Paula Belmonte promete priorizar saúde, mas concentrou emendas em cultura e turismo

 A pré-candidata ao Governo do Distrito Federal Paula Belmonte (PSDB) colocou a saúde pública no centro de sua pré-campanha.

Ao defender uma auditoria nas contas da Secretaria de Saúde e afirmar que o setor seria prioridade máxima em uma eventual gestão, a deputada busca se posicionar como uma voz para o debate sobre a crise na rede pública.

A proposta é válida. No entanto, as escolhas feitas durante seu mandato também devem ser consideradas nessa discussão.

Dados do Sistema de Controle de Emendas Parlamentares (Sisconep) indicam que a saúde não esteve entre as principais destinações de recursos da parlamentar, mesmo sendo uma área que poderia receber reforços por meio de emendas.

De acordo com planilhas referentes a 2023, 2024, 2025 e 2026, Paula Belmonte destinou cerca de R$ 1,8 milhão para ações de saúde pública no Distrito Federal.

No mesmo período, os valores direcionados a iniciativas de cultura e turismo somaram aproximadamente R$ 10,7 milhões — quase seis vezes mais que os recursos reservados à saúde.

Valores destinados:

  • Cultura: R$ 9.713.742,00
  • Turismo: R$ 1.005.000,00
  • Total: R$ 10.718.742,00

Os dados não retiram a relevância da cultura e do turismo, áreas que também merecem atenção do poder público. Ainda assim, permitem comparar, de forma objetiva, o discurso atual da pré-candidata com as prioridades orçamentárias adotadas ao longo do mandato.

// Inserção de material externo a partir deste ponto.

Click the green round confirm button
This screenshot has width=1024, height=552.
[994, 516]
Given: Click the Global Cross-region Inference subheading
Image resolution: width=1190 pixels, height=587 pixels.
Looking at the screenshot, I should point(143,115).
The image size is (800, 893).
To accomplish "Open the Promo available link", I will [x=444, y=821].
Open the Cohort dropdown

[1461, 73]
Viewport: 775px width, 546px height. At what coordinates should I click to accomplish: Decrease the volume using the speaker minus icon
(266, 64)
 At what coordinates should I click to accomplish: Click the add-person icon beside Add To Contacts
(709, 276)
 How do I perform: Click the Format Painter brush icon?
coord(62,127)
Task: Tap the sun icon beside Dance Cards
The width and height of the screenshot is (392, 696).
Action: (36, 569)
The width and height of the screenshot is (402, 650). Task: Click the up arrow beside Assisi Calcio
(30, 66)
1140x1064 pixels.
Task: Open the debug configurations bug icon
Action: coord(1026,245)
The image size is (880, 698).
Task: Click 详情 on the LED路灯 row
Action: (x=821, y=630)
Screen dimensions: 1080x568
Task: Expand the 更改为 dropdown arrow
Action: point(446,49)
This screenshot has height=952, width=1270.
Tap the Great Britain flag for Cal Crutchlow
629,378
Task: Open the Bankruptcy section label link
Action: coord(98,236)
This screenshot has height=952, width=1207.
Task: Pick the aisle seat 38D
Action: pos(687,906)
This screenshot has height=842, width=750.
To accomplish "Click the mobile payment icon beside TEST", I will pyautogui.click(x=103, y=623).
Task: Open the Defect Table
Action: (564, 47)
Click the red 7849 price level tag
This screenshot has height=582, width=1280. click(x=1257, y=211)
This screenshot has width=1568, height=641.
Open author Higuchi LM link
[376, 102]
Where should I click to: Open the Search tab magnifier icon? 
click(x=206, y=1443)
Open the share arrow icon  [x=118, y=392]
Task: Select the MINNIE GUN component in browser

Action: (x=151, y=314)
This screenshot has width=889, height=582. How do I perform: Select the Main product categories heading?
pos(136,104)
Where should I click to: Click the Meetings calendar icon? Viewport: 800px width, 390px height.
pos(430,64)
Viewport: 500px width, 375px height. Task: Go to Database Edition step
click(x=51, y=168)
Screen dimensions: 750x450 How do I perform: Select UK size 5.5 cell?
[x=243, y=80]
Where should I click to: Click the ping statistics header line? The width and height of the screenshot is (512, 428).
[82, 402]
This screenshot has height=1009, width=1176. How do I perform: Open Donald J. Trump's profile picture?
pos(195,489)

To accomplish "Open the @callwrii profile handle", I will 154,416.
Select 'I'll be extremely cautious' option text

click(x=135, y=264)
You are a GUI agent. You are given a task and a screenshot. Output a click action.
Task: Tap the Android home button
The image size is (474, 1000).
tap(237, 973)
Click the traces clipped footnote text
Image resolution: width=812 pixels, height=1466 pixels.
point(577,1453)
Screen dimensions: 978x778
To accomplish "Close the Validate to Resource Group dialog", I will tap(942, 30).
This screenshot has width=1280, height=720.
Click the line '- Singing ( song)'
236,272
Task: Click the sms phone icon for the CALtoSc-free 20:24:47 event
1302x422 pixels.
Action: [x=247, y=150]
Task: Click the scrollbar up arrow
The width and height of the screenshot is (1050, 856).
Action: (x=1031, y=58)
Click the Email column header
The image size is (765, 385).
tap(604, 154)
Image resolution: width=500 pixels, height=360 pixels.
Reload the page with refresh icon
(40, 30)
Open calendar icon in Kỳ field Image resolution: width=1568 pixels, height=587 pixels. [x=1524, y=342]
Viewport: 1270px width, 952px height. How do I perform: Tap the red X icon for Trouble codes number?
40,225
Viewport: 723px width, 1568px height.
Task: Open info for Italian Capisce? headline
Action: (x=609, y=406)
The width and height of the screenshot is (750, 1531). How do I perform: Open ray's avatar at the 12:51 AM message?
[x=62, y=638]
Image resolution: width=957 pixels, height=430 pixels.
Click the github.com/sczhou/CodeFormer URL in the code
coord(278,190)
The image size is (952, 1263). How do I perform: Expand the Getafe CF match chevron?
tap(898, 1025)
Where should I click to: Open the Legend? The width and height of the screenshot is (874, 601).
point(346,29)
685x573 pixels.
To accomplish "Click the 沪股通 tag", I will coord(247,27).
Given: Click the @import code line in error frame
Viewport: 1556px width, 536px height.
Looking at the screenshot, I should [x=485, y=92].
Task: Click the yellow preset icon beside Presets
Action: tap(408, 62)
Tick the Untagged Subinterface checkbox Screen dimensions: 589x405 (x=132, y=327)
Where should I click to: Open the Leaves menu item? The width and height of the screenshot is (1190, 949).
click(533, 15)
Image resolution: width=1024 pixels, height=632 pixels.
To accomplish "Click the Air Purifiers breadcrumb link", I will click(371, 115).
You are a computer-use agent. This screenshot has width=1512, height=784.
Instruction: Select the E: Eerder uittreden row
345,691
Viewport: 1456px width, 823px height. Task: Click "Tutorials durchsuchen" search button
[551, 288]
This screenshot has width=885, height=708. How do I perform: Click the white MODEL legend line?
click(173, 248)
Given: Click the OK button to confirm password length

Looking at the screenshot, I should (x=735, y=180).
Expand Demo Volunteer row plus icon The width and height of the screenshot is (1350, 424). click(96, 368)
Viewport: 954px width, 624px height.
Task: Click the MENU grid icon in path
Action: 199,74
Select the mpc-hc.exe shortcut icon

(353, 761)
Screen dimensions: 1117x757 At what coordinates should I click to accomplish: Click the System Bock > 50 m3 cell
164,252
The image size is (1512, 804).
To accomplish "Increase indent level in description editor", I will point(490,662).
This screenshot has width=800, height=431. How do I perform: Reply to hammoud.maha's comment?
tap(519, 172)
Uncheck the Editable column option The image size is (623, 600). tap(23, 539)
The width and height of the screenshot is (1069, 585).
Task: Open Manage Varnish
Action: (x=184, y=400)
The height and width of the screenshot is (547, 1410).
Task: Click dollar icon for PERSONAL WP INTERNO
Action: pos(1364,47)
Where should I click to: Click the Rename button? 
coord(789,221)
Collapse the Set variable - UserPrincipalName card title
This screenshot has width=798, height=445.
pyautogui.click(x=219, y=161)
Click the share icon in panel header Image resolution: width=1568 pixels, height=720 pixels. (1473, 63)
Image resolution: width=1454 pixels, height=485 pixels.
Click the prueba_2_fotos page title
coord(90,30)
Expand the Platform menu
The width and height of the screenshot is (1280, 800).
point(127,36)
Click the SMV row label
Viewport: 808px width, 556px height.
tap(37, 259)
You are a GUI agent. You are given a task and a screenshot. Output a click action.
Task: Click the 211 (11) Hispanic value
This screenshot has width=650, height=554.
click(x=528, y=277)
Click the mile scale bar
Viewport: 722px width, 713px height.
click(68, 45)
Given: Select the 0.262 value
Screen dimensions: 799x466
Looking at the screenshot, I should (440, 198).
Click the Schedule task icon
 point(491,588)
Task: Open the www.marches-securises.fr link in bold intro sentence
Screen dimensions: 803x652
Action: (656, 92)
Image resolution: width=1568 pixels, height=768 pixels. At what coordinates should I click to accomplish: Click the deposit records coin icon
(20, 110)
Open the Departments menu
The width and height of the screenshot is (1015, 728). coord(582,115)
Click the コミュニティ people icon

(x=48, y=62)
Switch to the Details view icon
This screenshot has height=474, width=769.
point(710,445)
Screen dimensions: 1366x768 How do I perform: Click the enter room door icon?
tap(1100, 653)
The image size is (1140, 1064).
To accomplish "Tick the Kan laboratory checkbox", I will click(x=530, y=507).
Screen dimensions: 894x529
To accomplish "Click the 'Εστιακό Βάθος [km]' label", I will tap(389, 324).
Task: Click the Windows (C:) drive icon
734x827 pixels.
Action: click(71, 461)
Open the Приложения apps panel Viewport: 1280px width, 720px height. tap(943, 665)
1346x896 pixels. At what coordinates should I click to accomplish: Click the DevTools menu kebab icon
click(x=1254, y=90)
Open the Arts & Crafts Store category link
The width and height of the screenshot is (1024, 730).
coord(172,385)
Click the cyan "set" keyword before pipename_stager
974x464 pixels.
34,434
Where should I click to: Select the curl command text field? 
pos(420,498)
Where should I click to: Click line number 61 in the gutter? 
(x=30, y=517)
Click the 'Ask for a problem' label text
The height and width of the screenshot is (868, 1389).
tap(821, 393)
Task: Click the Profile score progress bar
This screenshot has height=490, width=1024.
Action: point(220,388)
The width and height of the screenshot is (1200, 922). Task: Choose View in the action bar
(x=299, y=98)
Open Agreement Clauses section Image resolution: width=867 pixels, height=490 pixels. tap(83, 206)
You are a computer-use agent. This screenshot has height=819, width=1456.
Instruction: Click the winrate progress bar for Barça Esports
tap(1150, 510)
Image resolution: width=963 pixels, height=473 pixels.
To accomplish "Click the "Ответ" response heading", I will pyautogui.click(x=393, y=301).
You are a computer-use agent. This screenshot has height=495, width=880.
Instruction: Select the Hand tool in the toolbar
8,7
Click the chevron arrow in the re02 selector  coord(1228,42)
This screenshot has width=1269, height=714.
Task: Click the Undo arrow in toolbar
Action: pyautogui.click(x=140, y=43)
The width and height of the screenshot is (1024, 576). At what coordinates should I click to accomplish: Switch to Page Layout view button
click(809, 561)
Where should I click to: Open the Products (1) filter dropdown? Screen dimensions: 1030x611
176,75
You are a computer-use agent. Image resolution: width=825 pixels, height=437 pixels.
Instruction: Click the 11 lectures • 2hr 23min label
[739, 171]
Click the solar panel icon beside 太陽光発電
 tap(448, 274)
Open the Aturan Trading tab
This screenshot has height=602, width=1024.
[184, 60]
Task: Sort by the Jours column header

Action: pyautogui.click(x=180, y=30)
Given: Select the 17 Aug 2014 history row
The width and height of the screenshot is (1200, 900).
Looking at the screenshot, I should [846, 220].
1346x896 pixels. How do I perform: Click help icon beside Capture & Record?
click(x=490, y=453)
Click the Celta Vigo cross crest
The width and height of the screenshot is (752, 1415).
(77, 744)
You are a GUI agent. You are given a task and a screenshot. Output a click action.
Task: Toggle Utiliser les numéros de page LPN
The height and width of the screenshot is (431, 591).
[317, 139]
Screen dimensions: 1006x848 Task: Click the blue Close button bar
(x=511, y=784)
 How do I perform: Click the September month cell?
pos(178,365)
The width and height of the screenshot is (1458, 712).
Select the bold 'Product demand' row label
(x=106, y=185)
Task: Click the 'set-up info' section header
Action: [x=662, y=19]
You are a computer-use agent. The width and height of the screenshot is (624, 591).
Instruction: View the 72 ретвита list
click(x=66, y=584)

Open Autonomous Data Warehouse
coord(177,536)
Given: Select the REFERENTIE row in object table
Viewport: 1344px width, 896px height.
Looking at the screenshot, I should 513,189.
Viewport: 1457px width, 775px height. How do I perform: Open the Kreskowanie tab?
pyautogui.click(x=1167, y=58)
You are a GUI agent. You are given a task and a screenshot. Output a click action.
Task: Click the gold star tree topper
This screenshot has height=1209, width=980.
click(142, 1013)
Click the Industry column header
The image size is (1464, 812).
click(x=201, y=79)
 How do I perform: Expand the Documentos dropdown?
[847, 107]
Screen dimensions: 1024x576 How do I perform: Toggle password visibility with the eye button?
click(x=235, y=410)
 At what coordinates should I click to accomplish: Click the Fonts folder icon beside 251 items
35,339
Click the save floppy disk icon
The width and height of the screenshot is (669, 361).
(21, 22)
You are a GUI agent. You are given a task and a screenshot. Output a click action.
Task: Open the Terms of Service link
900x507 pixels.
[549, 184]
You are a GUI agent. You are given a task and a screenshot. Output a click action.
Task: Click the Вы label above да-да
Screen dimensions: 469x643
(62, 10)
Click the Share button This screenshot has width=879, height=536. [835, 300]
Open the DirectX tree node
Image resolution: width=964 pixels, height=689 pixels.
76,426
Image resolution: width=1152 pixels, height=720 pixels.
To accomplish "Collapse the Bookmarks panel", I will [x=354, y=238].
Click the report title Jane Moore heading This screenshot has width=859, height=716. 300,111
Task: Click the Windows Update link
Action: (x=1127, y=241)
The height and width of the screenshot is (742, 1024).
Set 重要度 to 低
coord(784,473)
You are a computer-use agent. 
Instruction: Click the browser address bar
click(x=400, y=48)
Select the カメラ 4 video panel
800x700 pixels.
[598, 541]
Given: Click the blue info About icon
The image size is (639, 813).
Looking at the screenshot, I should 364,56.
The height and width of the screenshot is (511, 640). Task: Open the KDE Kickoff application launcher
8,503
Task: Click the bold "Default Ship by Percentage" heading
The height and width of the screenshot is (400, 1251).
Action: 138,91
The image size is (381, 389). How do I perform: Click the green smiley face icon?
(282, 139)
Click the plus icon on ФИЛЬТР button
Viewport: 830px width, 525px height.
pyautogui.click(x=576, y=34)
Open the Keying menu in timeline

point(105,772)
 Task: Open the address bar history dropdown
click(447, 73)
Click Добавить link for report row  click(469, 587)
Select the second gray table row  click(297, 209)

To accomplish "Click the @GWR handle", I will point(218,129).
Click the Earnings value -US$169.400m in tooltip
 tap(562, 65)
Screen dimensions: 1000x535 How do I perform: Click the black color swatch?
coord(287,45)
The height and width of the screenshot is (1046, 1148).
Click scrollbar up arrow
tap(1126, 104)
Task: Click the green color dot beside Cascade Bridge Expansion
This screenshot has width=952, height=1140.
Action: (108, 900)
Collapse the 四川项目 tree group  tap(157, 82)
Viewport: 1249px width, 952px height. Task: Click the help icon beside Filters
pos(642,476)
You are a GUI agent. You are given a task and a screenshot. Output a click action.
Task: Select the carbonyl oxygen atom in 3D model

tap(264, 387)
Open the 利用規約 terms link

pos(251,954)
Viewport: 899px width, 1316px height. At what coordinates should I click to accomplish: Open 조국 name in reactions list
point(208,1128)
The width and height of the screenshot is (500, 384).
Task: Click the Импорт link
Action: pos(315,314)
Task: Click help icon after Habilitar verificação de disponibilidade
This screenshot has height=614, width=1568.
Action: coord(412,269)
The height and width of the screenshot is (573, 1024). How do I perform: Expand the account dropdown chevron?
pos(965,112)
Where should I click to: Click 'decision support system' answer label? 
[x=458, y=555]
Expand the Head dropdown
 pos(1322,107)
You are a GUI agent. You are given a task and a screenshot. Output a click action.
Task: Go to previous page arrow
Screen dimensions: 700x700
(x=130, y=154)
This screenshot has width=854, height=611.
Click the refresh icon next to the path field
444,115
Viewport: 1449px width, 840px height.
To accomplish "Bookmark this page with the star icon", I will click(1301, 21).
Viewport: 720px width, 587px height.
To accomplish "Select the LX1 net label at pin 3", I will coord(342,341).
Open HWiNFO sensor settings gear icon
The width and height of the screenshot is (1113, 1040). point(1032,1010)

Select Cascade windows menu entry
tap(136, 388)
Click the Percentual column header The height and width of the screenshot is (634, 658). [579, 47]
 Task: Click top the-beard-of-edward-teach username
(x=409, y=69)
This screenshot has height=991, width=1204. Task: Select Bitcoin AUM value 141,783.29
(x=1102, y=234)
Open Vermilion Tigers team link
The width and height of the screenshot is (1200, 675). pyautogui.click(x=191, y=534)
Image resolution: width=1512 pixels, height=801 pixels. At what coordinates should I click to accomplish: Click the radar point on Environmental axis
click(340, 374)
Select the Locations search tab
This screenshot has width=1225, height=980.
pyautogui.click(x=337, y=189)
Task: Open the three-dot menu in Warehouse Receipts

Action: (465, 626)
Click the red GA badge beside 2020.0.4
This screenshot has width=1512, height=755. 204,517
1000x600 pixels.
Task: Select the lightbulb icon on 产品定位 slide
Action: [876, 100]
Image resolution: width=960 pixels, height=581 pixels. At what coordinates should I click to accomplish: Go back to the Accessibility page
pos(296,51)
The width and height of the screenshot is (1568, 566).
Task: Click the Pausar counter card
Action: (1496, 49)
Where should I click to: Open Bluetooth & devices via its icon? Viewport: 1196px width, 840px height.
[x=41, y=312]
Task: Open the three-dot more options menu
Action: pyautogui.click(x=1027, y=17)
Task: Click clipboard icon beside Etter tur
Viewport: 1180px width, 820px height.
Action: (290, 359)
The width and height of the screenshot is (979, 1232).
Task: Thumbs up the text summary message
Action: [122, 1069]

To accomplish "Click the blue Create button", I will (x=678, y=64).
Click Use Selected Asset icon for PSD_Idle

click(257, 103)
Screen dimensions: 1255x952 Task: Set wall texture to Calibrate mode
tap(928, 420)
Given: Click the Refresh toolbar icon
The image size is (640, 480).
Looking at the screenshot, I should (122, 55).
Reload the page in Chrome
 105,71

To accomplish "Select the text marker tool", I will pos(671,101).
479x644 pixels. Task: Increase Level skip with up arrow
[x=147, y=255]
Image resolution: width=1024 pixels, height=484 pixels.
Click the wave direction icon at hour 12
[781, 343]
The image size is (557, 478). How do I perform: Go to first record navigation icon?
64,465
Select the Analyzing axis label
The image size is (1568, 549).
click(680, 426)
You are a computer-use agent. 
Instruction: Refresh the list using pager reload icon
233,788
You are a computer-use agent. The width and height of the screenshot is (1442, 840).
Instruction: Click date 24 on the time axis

É evidente que emendas parlamentares, sozinhas, não resolvem os problemas estruturais da saúde pública, no DF e no restante do país. Mas elas são um instrumento direto para apoiar hospitais, adquirir equipamentos, ampliar programas e melhorar o atendimento à população.

Ao apresentar a saúde como principal compromisso de campanha, Paula Belmonte deverá explicar por que, em quase quatro anos de mandato, direcionou uma parcela reduzida das emendas impositivas justamente para a área que agora classifica como prioridade absoluta.

Na política, promessas têm peso. Mas as decisões tomadas e os recursos efetivamente destinados também ajudam o eleitor a avaliar a distância — ou a coerência — entre discurso e prática.